I went to attend a Media Center Expert Zone chat, at its regularly schedueled time (once monthly, on the third Thursday of the month)… only to find that the Expert Zone web site had removed the Media Center chats from their schedule completely.
I can’t blame them, really. The chats weren’t aimed at true Media Center experts, and wound up being broken up into two parts; basic questions and questions left unanswered. Guess which category my questions always wound up in?
While the right people from Microsoft were in these chats… they refused to answer the pressing questions that Media Center experts have been asking (for months… and months… and months).

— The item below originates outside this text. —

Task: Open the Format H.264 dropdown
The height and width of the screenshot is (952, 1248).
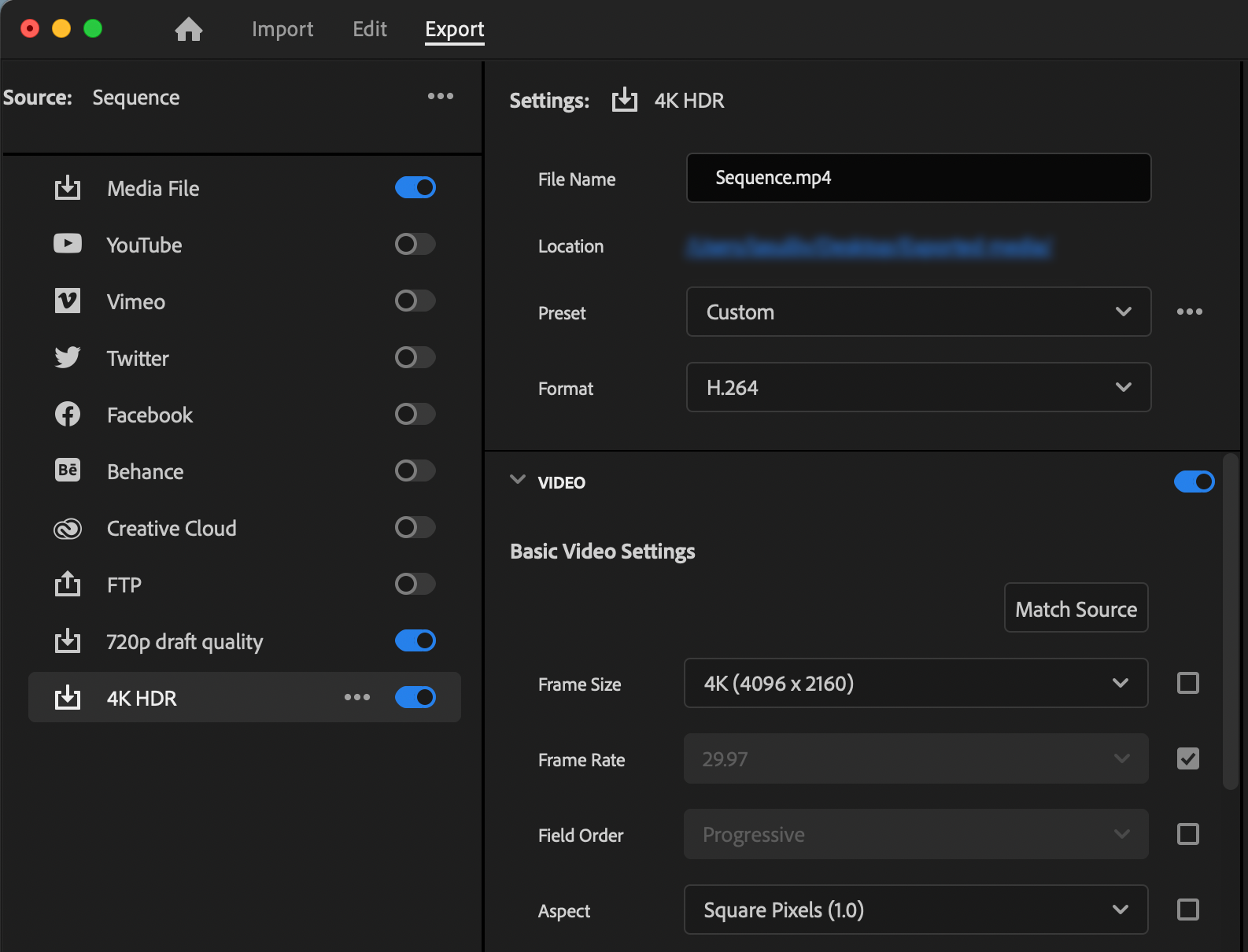Action: click(918, 387)
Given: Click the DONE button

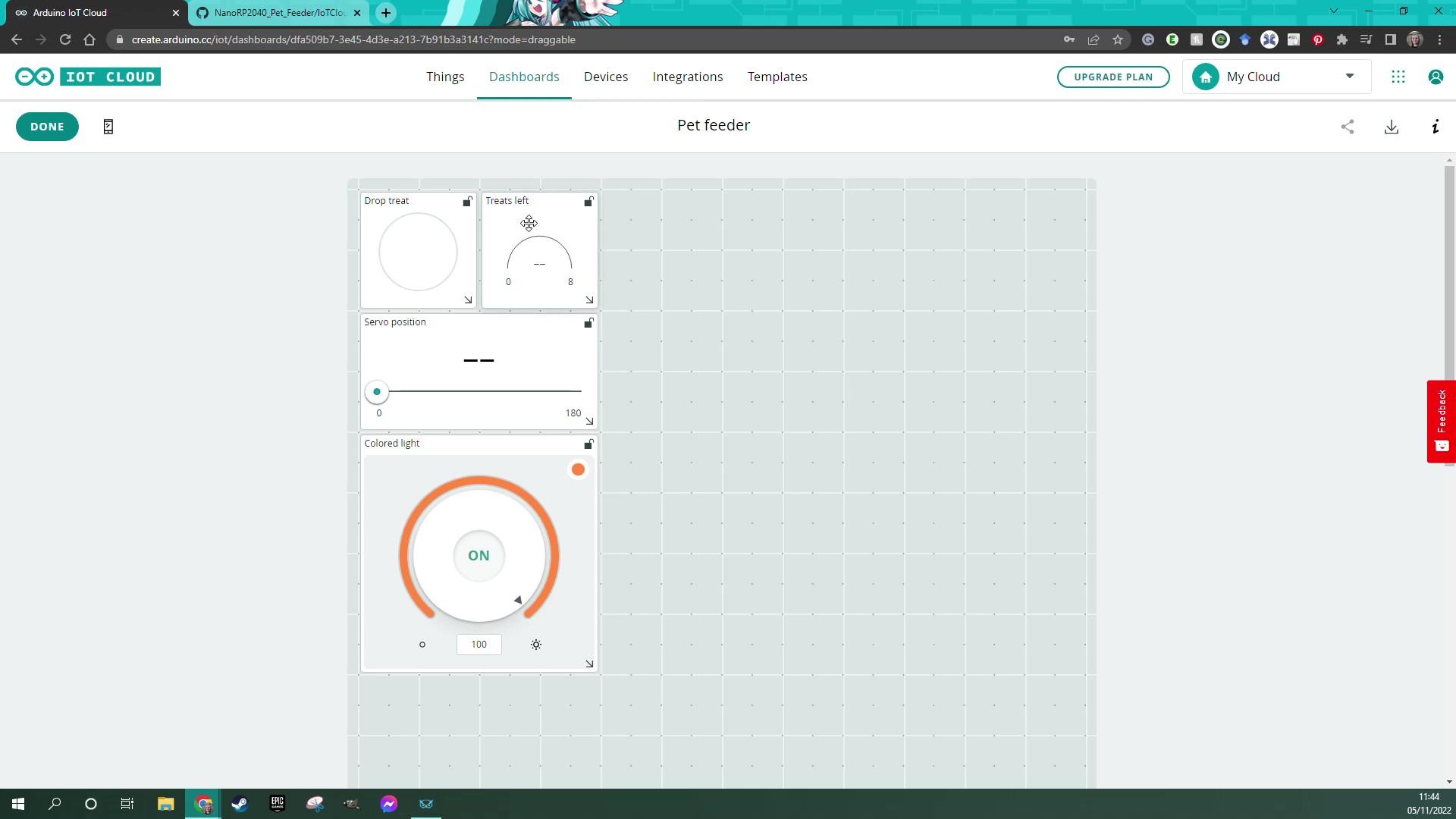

It’s really starting to be disappointing that Microsoft is leaving people, who paid thousands of dollars for CableCARD systems, in the dark on basic things like placeshifting. CableLabs finally chimed in months ago, and Microsoft still has no answer on when, or even if, CableCARD users will be able to break free from draconian and unnecessary DRM.
And don’t get me started on my bevy of TV Pack 2008 (Fiji) questions, which I’ve been personally promised answers to, for months now.
Damn, you sure do cry alot. How about getting back to blogging about interesting things and less about crap and no one cares about.
Where the real is this information about cablelabs and drm anyway. My friend works there and hasn’t seen anything about what you are talking about.
Record something on a Media Center CableCARD system (which doesn’t have ATSC/OTA antennas in the back of it), and then try to put that recording on your iPhone (or Zune, if you prefer).
Oh, wait, it doesn’t work. Windows Media Center DRM locks down (which is not in accordance with current CableLabs policy). Now, try the same thing with a TiVo, or with a Clear QAM MCE system. Wait… wait… it works!
Perhaps you should read (as in, search) the prior reporting where I picked all of this apart, and Chris Lanier (a decorated Microsoft MVP) responded, agreeing with me that it should be fixed… before you start saying that I “cry alot” (sic).
Now, for those of you that have searched, and are still wondering why I am “crying” so much… it’s because Microsoft won’t even say “yes, we know you should be able to placeshift with a CableCARD system, and we’ll have a fix in (insert reasonable period of time here)”
Microsoft won’t even acknowledge that CableLabs has ruled that CableCARD PCs should be able to placeshift content (provided the content itself does not have a DRM flag).
Now, back to Steve, if your friend really does work at CableLabs, why don’t you have him/her get in touch with me… you know, be part of the solution, and not the problem. I’m more than happy to talk to anyone at CableLabs & Microsoft to try to get this fixed… because there sure are a lot of angry CableCARD PC owners.